“Todo
lo que el Padre hace, lo hace igualmente el Hijo”. (Jn 5, 19).
Yo soy el Hijo. Yo soy el Cristo.
Pertenezco a la categoría de todo lo que ha sido creado, y en mí se manifiesta
quien Jesús llama “el Padre”. Esa presencia es mi motor, mi origen y mi única
meta.
Como Hijo, me siento en conexión con la
creación, estoy hermanada con el universo entero y, especialmente, con todos
los seres humanos.
Yo hago la faena que mi Padre ha dejado
en mis manos, mejor dicho, él actúa a través de mí, ha acondicionado mi corazón
para que sea su propia casa, se ha incorporado a todas mis actividades, me ha
dado el impulso de ayudar, de abrazar, de construir mi tierra.
Yo soy el Hijo amado en el que el Padre
ha sembrado sus semillas, y tengo que cuidarlas y darles el hábitat necesario para
que crezcan y sueñen. El tiempo que se me ha concedido lo empleo en cuidar esas
semillas de vida, para que no se queden atrapadas y ahogadas entre montañas de
indiferencia, entre escombros de preocupaciones.

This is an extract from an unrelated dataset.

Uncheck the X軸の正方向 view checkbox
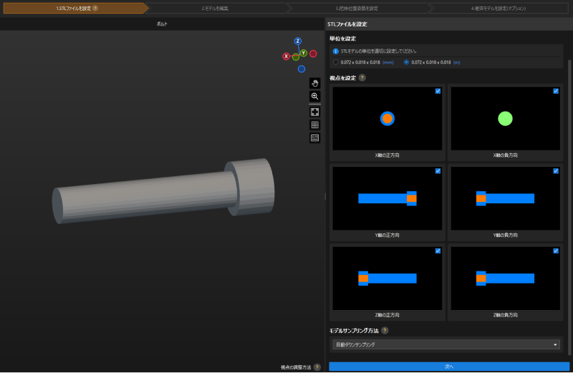coord(438,91)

Y como Hijo tomo las riendas de la casa
de mi Padre, que es mi persona, para que él y yo seamos uno, una sola voluntad
y un único corazón.
Cuando nos rebelamos contra esa voluntad
es cuando empiezan los problemas. Porque queremos siempre estar bien, lo que es
imposible. Porque no aceptamos plenamente los azares de la vida, solo aceptamos
los buenos resultados de todo cuanto hacemos; rechazamos y nos hundimos con los
fracasos. Nos obsesionamos con tener éxito, y este tampoco nos favorece
demasiado. Entonces ¿qué?
Si pudiéramos decir: “te acepto como
Señor de mi vida, en ti está mi buena y mi mala suerte. Todo está en tu mano. Y
lo que me das es lo mejor para mí”. Si pudiéramos decir esto con convencimiento
pleno, nuestra vida cambiaría. Pasaríamos a ser hombres y mujeres que viven
plenamente confiados.
Y en esa conquista se mueve nuestra vida:
la de la aceptación y confianza.
Siempre un hijo pequeño confía entre los
brazos de su padre o de su madre. Ese es el mejor modelo para nosotros. Nunca
nos faltará lo necesario: la ternura, el mimo, el abrazo paterno/materno, la
mirada de ánimo, la ayuda en todo.
Cuando nos sentimos hijos amados,
comenzamos a saborear lo extraordinario de nuestra existencia.